Orto no fue el empeño de escritores con mayor o menor voluntad de alcanzar un estatus profesional en el mundo de la cultura ni el órgano de un partido u organización. Fue ante todo la empresa de Marín Civera, un valenciano cuyo trabajo inicial discurría en oficinas de consignación del puerto, contumaz lector de libros de economía, pensamiento, política, historia y movimientos sociales. Dentro del universo libertario de la época se inclinaba por el sindicalismo y en 1933 sería con Ángel Pestaña uno de los fundadores del Partido Sindicalista, alcanzando en 1937 su presidencia. Civera fue un entusiasta de las ideas al servicio de un proyecto de emancipación humana. En 1930 fundó en Valencia la editorial Cuadernos de Cultura, que llegaría a publicar más de sesenta títulos de divulgación política, sociológica, científica y literaria destinadas al hombre sin medios ni preparación que aspirase a ampliar su horizonte intelectual mediante el esfuerzo personal. Después crearía otros modestos sellos y una vez en el exilio mexicano ejercería la gerencia de una importante casa editorial.

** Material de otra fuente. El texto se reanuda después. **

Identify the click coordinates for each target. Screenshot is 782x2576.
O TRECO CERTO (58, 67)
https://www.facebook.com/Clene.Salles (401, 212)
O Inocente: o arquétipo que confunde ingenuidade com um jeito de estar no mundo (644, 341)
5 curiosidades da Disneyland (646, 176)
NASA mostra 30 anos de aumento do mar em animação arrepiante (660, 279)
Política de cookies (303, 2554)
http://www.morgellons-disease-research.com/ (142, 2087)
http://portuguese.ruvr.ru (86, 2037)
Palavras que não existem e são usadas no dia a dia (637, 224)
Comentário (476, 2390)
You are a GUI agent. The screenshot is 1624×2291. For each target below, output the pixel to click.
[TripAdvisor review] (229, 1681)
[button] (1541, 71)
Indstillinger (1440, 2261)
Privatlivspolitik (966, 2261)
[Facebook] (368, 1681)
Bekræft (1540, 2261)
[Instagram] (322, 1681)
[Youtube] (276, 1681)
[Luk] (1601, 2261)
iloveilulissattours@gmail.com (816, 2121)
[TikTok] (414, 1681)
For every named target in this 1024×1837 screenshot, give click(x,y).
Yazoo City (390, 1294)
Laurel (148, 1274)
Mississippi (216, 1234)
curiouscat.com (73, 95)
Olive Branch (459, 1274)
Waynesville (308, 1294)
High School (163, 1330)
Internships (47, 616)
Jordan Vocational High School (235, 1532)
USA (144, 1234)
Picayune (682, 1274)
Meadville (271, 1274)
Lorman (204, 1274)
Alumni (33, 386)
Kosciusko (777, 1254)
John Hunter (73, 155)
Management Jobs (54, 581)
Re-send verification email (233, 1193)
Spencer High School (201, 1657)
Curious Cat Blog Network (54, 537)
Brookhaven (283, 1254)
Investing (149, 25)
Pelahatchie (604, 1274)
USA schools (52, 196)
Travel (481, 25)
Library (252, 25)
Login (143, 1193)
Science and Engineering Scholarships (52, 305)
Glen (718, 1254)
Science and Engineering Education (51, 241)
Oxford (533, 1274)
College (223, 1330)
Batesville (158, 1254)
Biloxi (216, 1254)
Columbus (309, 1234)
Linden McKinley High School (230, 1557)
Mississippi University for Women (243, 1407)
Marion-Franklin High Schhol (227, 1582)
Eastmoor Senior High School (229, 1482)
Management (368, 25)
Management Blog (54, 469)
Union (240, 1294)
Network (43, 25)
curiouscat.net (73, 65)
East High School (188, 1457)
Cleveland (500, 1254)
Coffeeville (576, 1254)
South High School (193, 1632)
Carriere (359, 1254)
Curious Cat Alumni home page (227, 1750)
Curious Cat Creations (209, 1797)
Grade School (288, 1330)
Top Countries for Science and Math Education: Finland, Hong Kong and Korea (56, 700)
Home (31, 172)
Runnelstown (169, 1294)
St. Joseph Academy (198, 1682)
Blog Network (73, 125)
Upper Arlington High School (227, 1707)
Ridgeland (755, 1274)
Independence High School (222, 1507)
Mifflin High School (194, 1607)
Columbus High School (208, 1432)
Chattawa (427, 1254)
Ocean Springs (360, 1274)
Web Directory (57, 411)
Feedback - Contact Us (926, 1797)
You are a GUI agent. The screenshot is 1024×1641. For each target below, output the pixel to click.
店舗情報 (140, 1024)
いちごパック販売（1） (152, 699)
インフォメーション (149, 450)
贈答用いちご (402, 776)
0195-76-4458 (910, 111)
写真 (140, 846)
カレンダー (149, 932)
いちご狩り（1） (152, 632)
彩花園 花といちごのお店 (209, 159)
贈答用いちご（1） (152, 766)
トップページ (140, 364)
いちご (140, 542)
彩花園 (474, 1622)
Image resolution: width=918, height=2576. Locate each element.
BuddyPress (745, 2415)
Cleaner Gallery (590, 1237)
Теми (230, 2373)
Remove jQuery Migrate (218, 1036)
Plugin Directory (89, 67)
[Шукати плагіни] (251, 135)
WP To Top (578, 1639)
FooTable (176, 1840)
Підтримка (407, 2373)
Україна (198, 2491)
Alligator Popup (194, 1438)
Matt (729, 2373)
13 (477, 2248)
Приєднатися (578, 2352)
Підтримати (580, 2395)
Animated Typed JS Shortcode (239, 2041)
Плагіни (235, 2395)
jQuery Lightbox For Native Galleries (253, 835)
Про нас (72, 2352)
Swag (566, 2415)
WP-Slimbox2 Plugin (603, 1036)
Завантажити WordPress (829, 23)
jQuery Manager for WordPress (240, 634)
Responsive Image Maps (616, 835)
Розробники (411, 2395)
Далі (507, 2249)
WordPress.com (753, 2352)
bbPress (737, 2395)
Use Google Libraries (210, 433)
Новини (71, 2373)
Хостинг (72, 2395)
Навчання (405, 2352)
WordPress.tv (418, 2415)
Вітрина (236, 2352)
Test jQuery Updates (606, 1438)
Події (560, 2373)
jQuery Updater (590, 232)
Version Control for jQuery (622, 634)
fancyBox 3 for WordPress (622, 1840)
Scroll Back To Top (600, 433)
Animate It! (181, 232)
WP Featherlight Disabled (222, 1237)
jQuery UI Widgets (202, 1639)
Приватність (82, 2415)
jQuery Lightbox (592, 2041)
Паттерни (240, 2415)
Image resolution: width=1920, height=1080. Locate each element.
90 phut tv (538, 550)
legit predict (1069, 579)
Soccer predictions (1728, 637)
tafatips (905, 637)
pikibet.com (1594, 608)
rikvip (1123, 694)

Por encima de la actividad promotora y de una amplia obra propia, la tarea más peculiar de Civera fue la dirección entre 1932 y 1934 de Orto, “revista de documentación social”. En un tiempo de doctrinas cerradas e impermeables las unas a las otras, Civera creyó posible conciliar el sindicalismo de raíz libertaria y el marxismo de socialistas y comunistas en una síntesis inédita -como nos recuerda Paniagua- que probablemente responde a una lectura particular de ambas tendencias. En Orto se publicaron textos de Cornelissen, Besnard, Leval, Labriola, Nin, Pestaña y Nettlau. Pero también escribieron John Dos Passos, Henry Barbusse, Romain Rolland, Upton Sinclair y Ramón J. Sender. La dirección gráfica estaba a cargo de Josep Renau, quien daría a conocer dibujos de artistas internacionales a la vez que creaba viñetas inspiradas en la estética soviética, incluía sus primeros fotomontajes, reunía reportajes fotográficos con intencionados comentarios y cuidaba la tipografía de la portada y los encabezamientos.

Orto era una revista de reflexión política y cultural en el sentido más amplio que eludió la actualidad aunque en sus páginas puede seguirse el ascenso nazi en Alemania en la medida en que ofrecía una imagen descarnada de la deriva totalitaria del capitalismo. Porque la organización económica de la sociedad es el tema central de los veinte números de esta interesante publicación: la organización existente y las posibles alternativas, sus efectos sobre el trabajo y las ideas, la producción y el consumo, la cultura y las relaciones humanas, la educación y la religión; se ocupa de cuestiones como la sexualidad y la moral personal, la delincuencia y la eugenesia, la experiencia soviética, el nuevo cine, la literatura proletaria…

Discrepante con los dogmas, Orto supuso un esfuerzo por alimentar una cultura política para mayorías que aunara humanismo, libertad y planificación económica en una época en la que, como Sender escribió en sus páginas, la cultura había permanecido alejada del pueblo y el intelectualismo elitista, universitario, burgués, había dejado de ser atractivo para los jóvenes: “Nadie quiere ser un Marañón, un Jiménez de Asúa, un Américo Castro y mucho menos un Ortega y Gasset”. Quién lo diría setenta años después, cuando tantos profesionales de la idea y la pluma disputan la condición de Maestro. Pero entonces la tarea de alumbrar una nueva cultura y una sociedad distintas requería su orto. Y este se situó en Valencia. Cerca de 1400 páginas de gran formato en una cuidada reedición vuelven a dar testimonio de ello.